Exploring Managerial Careers
Maria Rose Belding, MEANS
Database
One day while volunteering at her local food shelter in Iowa,
middle school student Maria Rose Belding was forced to throw out
hundreds of boxes of expired macaroni and cheese. While Maria
carried the boxes to the trash, she walked past hungry families
waiting for food, and she considered the sheer size of the world’s
hunger problem. In the United States alone, over 133 billion pounds
of food is thrown out annually, and there are over 45 million
Americans who do not have enough to eat. Belding’s experience led
her to create MEANS (Matching Excess and Need for Stability)
Database, a nonprofit organization that creates an online network
for food pantries and shelters to communicate with anyone that may
have extra food, such as restaurants, grocery stores, and caterers.

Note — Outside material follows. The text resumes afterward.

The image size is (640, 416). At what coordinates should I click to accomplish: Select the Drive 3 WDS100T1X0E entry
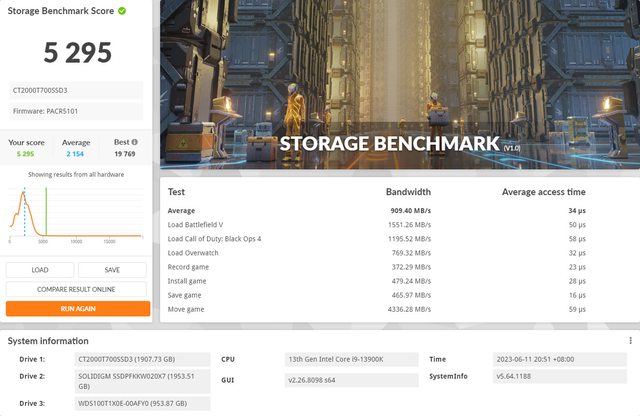pos(142,403)
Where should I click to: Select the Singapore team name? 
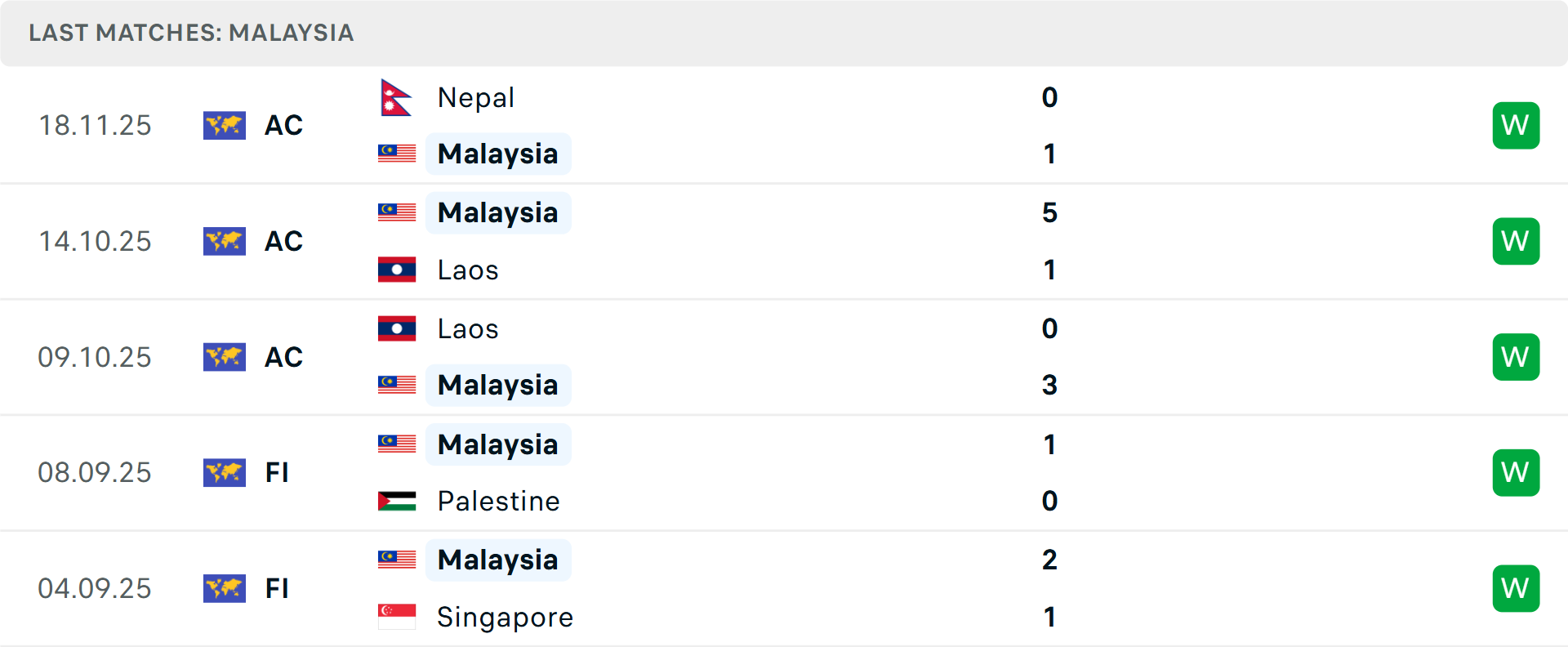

Through MEANS’s app and website, excess food that would be
discarded is instead sent to a shelter or food pantry.
Belding knew that she needed to create a platform to connect
food pantries to food surpluses, but she did not know how. Grant
Nelson, a law student at George Washington University, cofounded
MEANS with Belding. Nelson led the data science and technology
components and built the cloud infrastructure that MEANS needed to
be successful in Belding’s goal of connecting people or
organizations with extra food to those who need it. MEANS Database
uses cloud-based software and e-mail-based communications to match
food pantries with surplus food.
Many people donate food to shelters with good intentions, but it
often is not the right type of food for a certain shelter. For
example, some shelters predominantly serve senior citizens with
health issues such as hypertension, mandating a low-sodium diet.

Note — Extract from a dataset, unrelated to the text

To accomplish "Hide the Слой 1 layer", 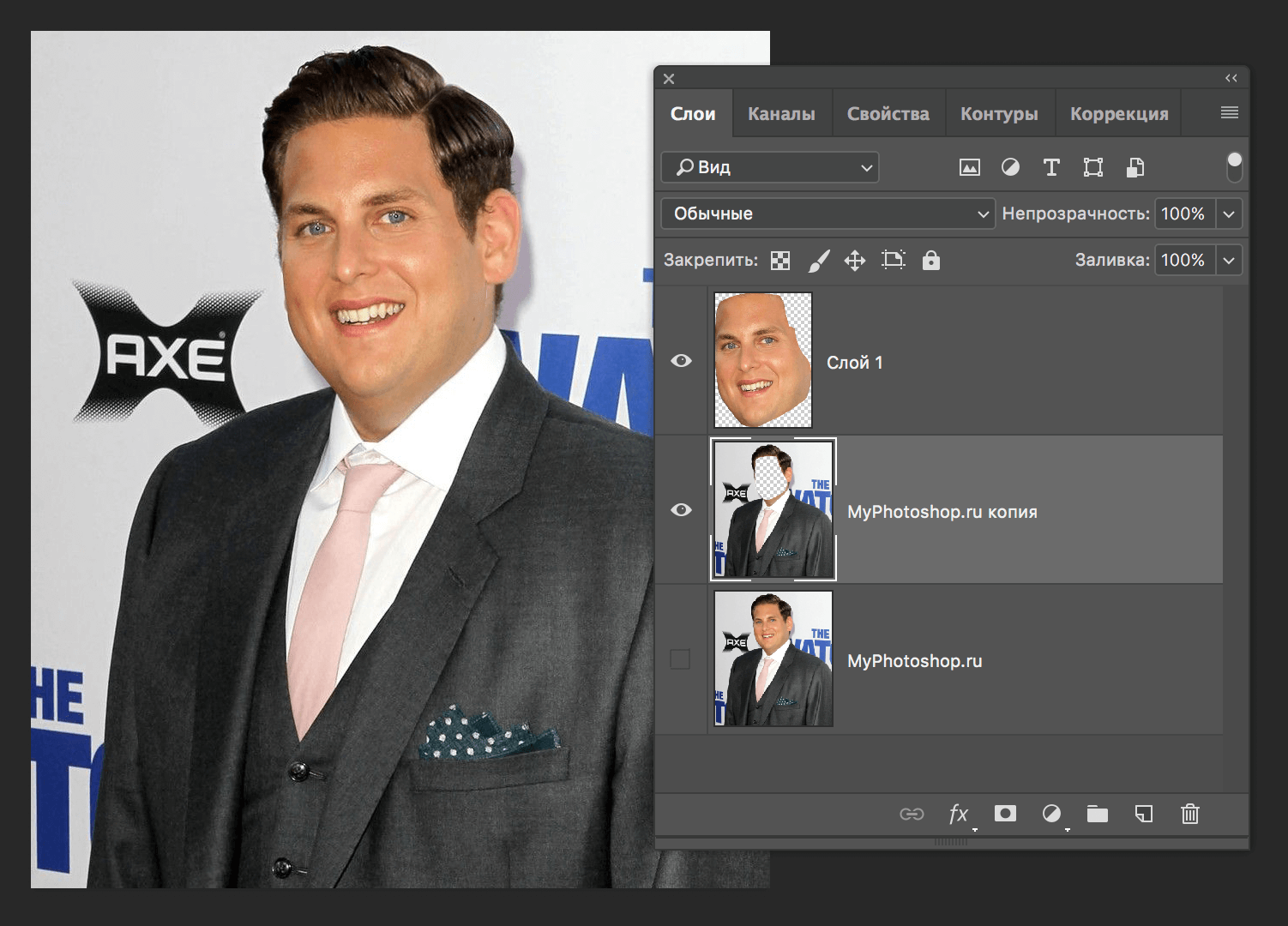I will click(x=681, y=361).
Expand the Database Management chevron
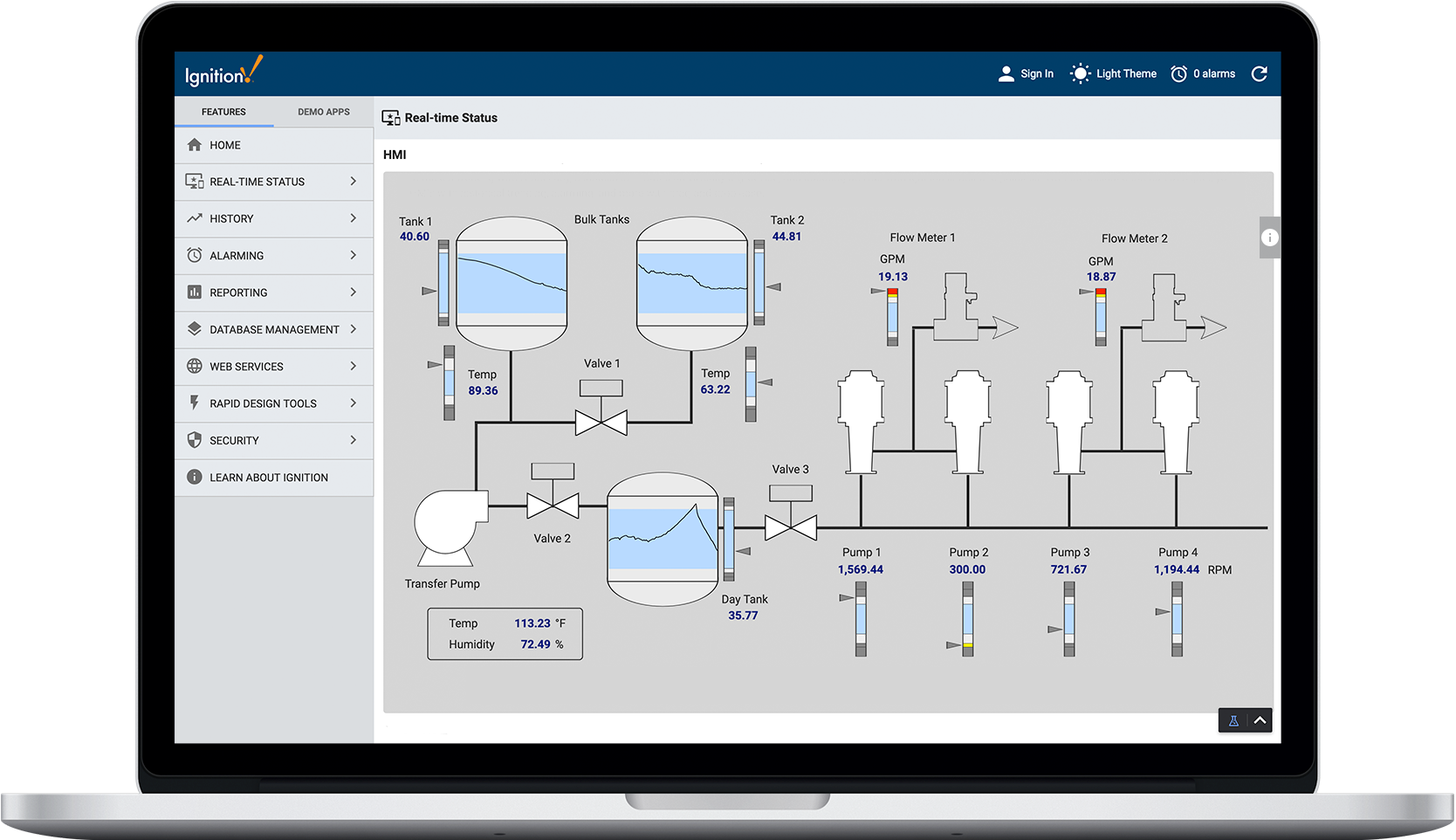1456x840 pixels. pyautogui.click(x=354, y=329)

When a food pantry receives a ramen noodle donation, the staff
should not give it to the elderly, and might instead throw the
ramen away. MEANS allows pantry staff to post the unwanted food so
that another pantry can claim the donation. For both food
recipients and donors, the process is straightforward, and it is
free to create an account with MEANS. The shelter provides its
location, needs, and distance willing to travel for a food
dimension. On the donation end, a shelter, restaurant, or any other
potential donor of extra food can report the type and amount of
food they are trying to give away, and MEANS e-mails the local
pantries looking for that type of food. The MEANS technology
enables the transactions in which both parties must agree for the
food to be transferred.
Belding continued to build MEANS Database during her high school
studies and later as a premedical undergraduate student at American
University. She received several honors for her efforts, including
L’Oréal Women of Worth and one of CNN’s top ten recipients of “Hero
of the Week” of 2018. Belding plans to pass daily management of
MEANS to her staff and remain on the board during her medical
school studies. MEANS Database has moved over two million pounds of
food across 48 states and is exploring international
possibilities.
Maria Rose Belding is one of millions of the
world’s entrepreneurs—that is, individuals who recognize and pursue
opportunities, take on risk, and convert these opportunities into
value-added ventures that can survive in a competitive marketplace.
Entrepreneurs hail from many backgrounds and age groups—with
Belding representing young middle school, high school, and college
entrepreneurs. Entrepreneurs have in common a drive to achieve and
grow and a willingness to take initiative and personal
responsibility. Entrepreneurs frequently require other resources
such as cofounders and teams, and then must build a large network
of customers, suppliers, and other stakeholders. While MEANS
Database is a registered nonprofit, MEANS has many for-profit
competitors and partners.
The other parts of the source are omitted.